**抜粋された文章**
━━━━━━━━━━━━━━━━━━━━

汚染土官邸で再生利用「被ばくは無視できるレベル」

  27日全閣僚会議が開かれ、汚染土を官邸で再生利用するという初の本格事業の方針が発表されました。実は実務を担っているのは閣僚ではなく、官僚の構成する「幹事会」で、閣僚はこの成果を受け取って公表しているだけで、つまり政治主導を装っているわけですが、幹事会の資料は今のところまだ公開されていません。

 公表された環境省の新たなポスターには「被ばくは無視できるレベル」などと書かれています。「被ばく受忍」の強要であり、強く抗議します。

作業員の被ばくは「IAEAの安全基準に合致」しており年間1ミリシーベルト以下(なので安全)と書かれているが、この評価について専門家は反論している。「環境省は8000Bq/kgという濃度は10000Bq/kgより小さいので、電離則で定義された放射性物質ではないと主張しているが、この場合の線源の総Bq数は~20兆Bqである。これを放射性物質ではないということはとんでもない詭弁といわざるをえない。」(黒川眞一氏「8000ベクレル土壌がもたらす被曝影響」原子力市民委員会発行資料

配布資料

 福島県内除去土壌等の県外最終処分の実現に向けた再生利用等の推進に関する基本方針(案)等について(環境省)(PDF/1,897KB)

 
福島県内除去土壌等の県外最終処分の実現に向けた再生利用等の推進に関する基本方針案(PDF/282KB)

 「復興再生利用に対する国民の幅広い理解醸成を図るという観点から、官邸での利用の検討を始めとして政府が率先して先行事例の創出等に取り組み、復興再生利用を推進していく。」

と書かれています。また、

 「復興再生利用への協力の機運醸成に係る取組を、「原子力災害による風評被害を含む影響への対策タスクフォース」等の場も活用しながら、各府省庁が一丸となって幅広く展開する。」

とあり、タスクフォースを見ると、ALPS処理汚染水の風評被害対策であることが分かります。タスクフォースの構成員は、復興大臣以下、防衛省まで入っており、外務省の構成員に軍縮不拡散・科学部長を追加するとあります。

 軍縮不拡散・科学部|外務省 外務省HP

 (引用)軍備管理・軍縮と不拡散、科学技術、原子力の分野は、日本の外交政策上の比重が高まっている分野です。これらの分野には、核兵器をはじめとする大量破壊兵器やミサイルの不拡散、通常兵器の移転問題などに関する様々な課題への対応、核融合など先端科学技術の開発と利用における国際協力、原子力の平和的利用という諸問題があり、これらの分野における日本の積極的な参加が期待されています。

━━━━━━━━━━━━━━━━━━━━

**与えられた情報**
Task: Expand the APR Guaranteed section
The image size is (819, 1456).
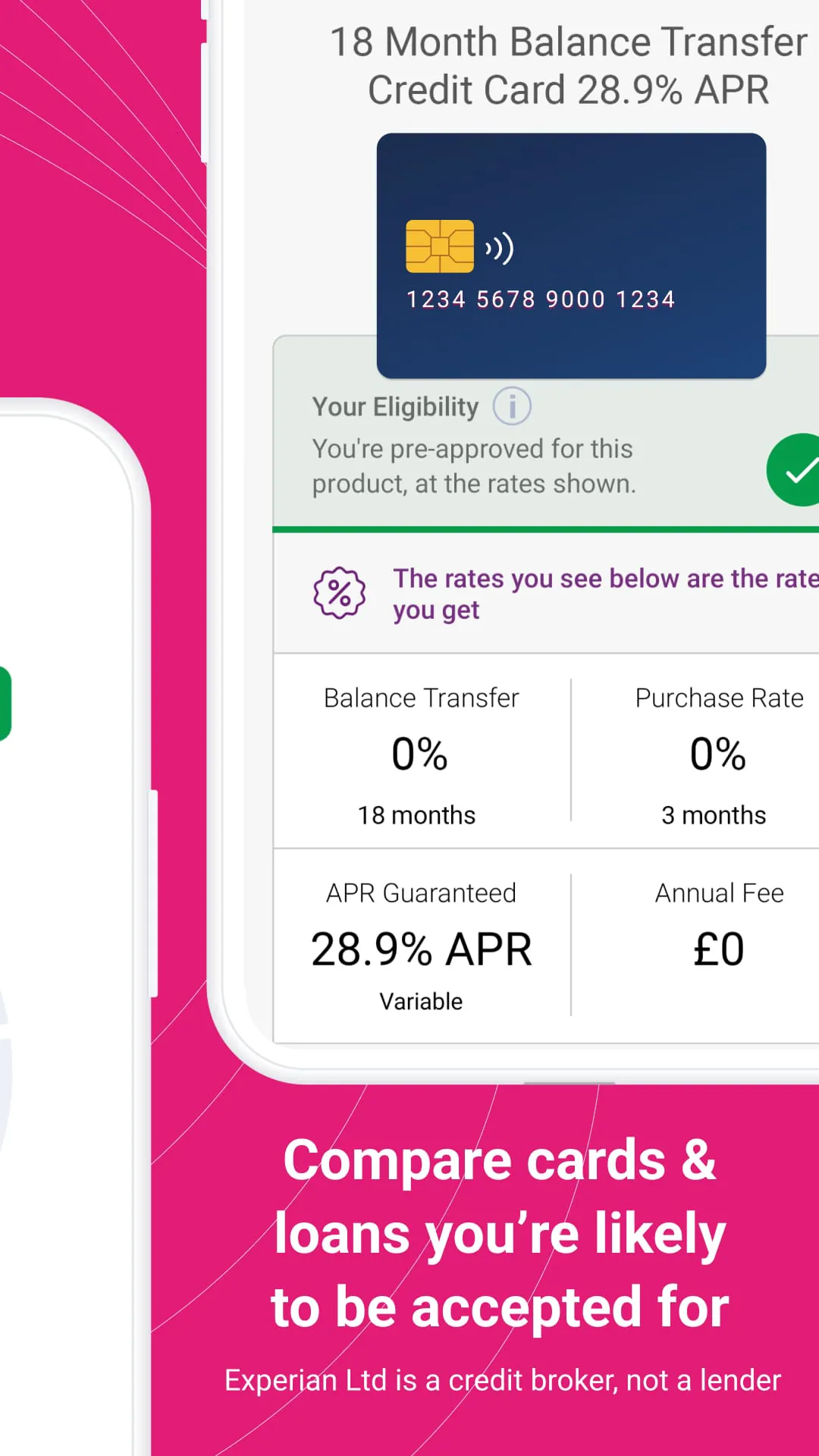Action: click(421, 946)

━━━━━━━━━━━━━━━━━━━━

汚染土の再生利用についての文章を、最後の文に続けて書き進めてください。 これらの行は、汚染土の再生利用についての文章とは別の資料です。

**解答例**
 軍縮不拡散・科学部は、軍縮不拡散・科学部長のもと、これらの分野において、専門的・科学的知識を踏まえつつ、横断的・統一的な外交政策を策定し一層効果的に実施することを目的として、関連の課室によって構成されており国際会議への参加、国際条約締結のための協議及びその実施を行うとともに、国連その他の国際機関の活動へも積極的に参加しています。

 汚染土の全国へのバラマキは、「不拡散」の理念や取組みに反するのではないでしょうか。


 原子力の平和的利用|外務省 

 原子力安全

 核セキュリティのページを見ると、上のイラストとともに放射性物質発散装置(ダーティー・ボム:汚い爆弾)や核のテロからの防止を説いています。いわゆるCBRNというものです。原子力平和利用と核拡散リスクは隣り合わせであり、同じ外務省担当部局が所管する矛盾した政策で、核の平和利用そのものがあってはならないのです。汚染土再生利用は、この観点から爆発を伴わないダーティー・ボム(Rテロ)に等しいと言えるのではないでしょうか。
 改めてその危険性を訴え、汚染土再生利用に強く反対します。



以下、報道より

東京電力福島第一原発事故の除染土再生利用“政府が率先”基本方針 理解醸成には課題 | NHK | 環境省

 環境省がことし3月に再生利用を行うための基準やガイドラインを定めたことを受けて国民の幅広い理解を得るため、総理大臣官邸の敷地内で再生利用を行うなど、政府が率先して先行事例の創出に取り組むとしています。(記事より)

 記事の中で、NHKが先月、全国47都道府県を対象にアンケートを行った結果が掲載されています。

▼最終処分については

▽「受け入れる」0

▽「条件付きで受け入れる」0

▽「受け入れない」5

▽「どちらともいえない」26

▽「その他」1

▽回答なし15


▼再生利用については

▽「受け入れる」0

▽「条件付きで受け入れる」0

▽「受け入れない」3

▽「どちらともいえない」30

▽「その他」1

▽回答なし13

最終処分、再生利用ともに回答しなかった東京都
「国の関係閣僚会議で除去土壌などの減容・再生利用についての議論が進められている。最終処分及び再生利用に向けて、国が引き続き必要な措置を講じていくものと考える」

最終処分、再生利用ともに回答しなかった大阪府
「国より具体的に、自治体に対して何も示されていない状況であり回答は控える」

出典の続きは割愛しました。